Yang diamaankan Tim Buru Sergap (Buser) Polres Kupang Kota antara lain, AR, MN, SA dan YNK, sedangkan P masih dalam pengejaran polisi. Para pelaku itu diamankan di wilayah perbatasan Indonesia-Timor Leste.

“Para tersangka (4 orang) berhasil kita amankan di wilayah perbatasan Indonesia-Timor Leste. Salah satu tersangka yakni P masih dalam pengejaran polisi,” kata Kapolres Kupang Kota, AKBP Budi Hermawan melalui Kasat Reskrim, AKP Didik Kurnianto, dalam keterangan pers, Jumat (29/4).

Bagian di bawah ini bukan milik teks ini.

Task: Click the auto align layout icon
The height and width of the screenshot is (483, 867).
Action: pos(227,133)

Menurut dia, tim Buser Polres Kupang Kota juga mengamankan 2) sepeda motor merk Yamaha jenis Jupiter Z berwarna hitam  dan Vixion warna putih. “Mereka ini adalah pelaku Curanmor lintas Negara. Mereka mencuri di Kupang lalu dijual di Timor Leste. Ada 4 unit sepeda motor tapi hanya dua yang diamankan di perbatasan, dua lainnya sudah terjual ke Timor Leste, “ tegas Didik.

Ia mengatakan, tersangka  P yang kini masih dalam pengejaran kepolisian Polres Kupang Kota telah ditetapkan dalam Daftar Pencarian Orang (DPO).

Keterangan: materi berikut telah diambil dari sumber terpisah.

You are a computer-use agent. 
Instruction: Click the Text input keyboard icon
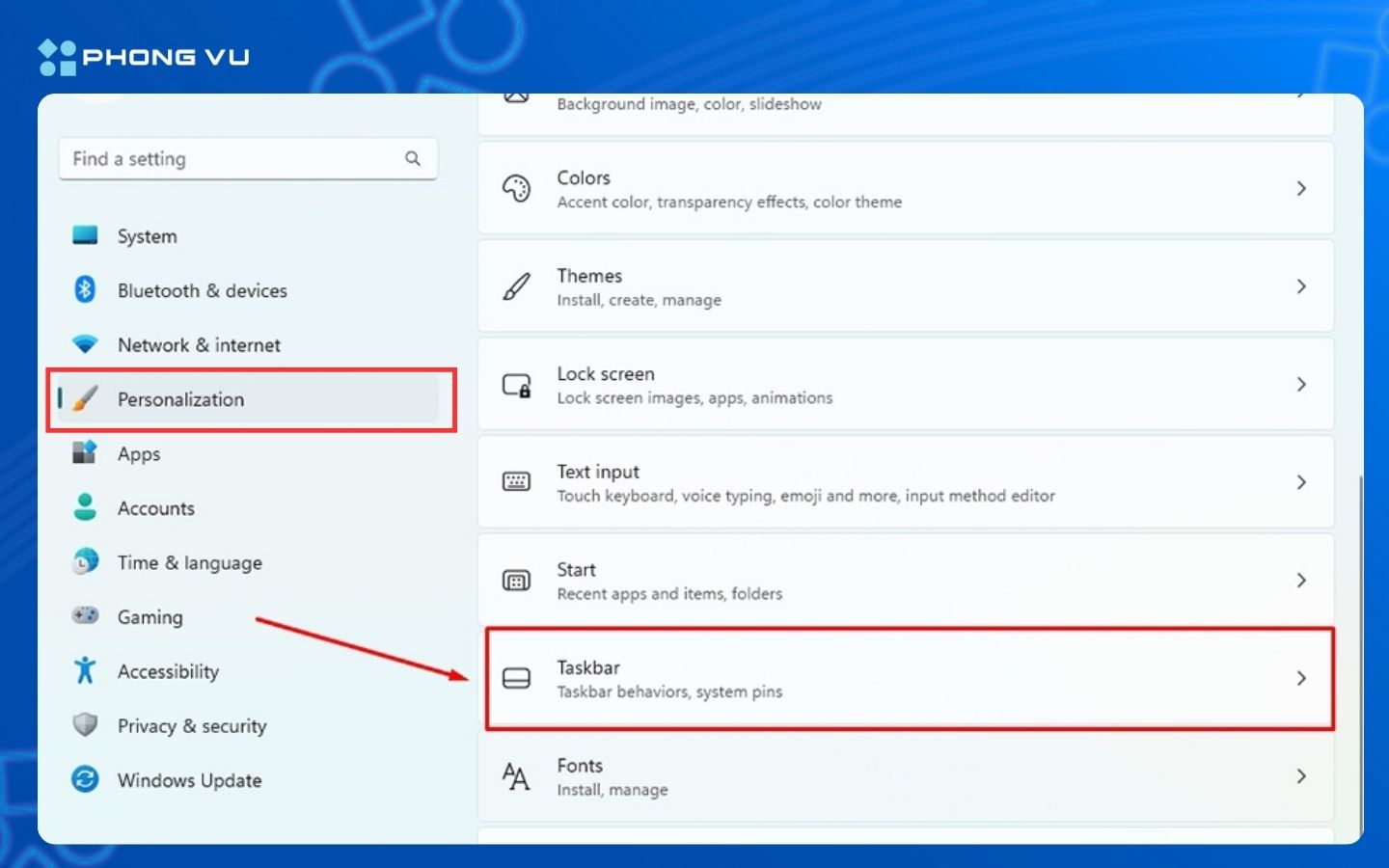point(516,481)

Menurut Didik, sesuai pengakuan para pelaku mereka telah beraksi di Kota Kupang dua kali dan baru kali ini tertangkap. Dari hasil curian itu, para pelaku diberikan imbalan Rp 200 ribu/motor.

Dalam aksi itu juga, sebut Didik, ada beberapa oknum yang turut membantu para pelaku, sehingga jika barang-barang curian itu tiba di perbatasan langsung dijemput dan dibawa ke wilayah Timor Leste.

Modus yang digunakan, terang dia, pelaku sengaja menggunakan jasa korban untuk diantarkan ke suatu tempat. Dalam perjalanan, pelaku meminta korban untuk membeli pulsa, ketika korban membeli pulsa, pelaku langsung membawa kabur sepeda motor milik korban.

“Dalam kasus itu ada dua pelaku yang masihj berstatus sebagai pelajar SMA di Kota Kupang, “ kata Didik.

AR, salah satu pelaku kepada wartawan mengaku dalam aksi mereka dibantu oleh oknum anggota TNI-AD yang bertugas di perbatasan daerah Koba Lima, Kabupaten Malaka.

“Kami dibantu oleh salah satu anggota TNI-AD untuk seberangkan motor ke Timor Leste di daerah Kobalima, Kabupaten Malaka, “ aku AR.

Kapenrem Makorem 161/WS Kupang, Mayor arm, Ida Bagus yang dihubungi secara terpisah belum berani memberikan komentar. Pasalnya, masih dalam proses penyilidikan oleh Makorem 161/WS Kupang.(che)

Foto: Kasat Reskrim Polres Kupang Kota, AKP Didik Kurnianto ketika memberikan keterangan pers terkait kasus Curanmor lintas negara, Jumat (29/4).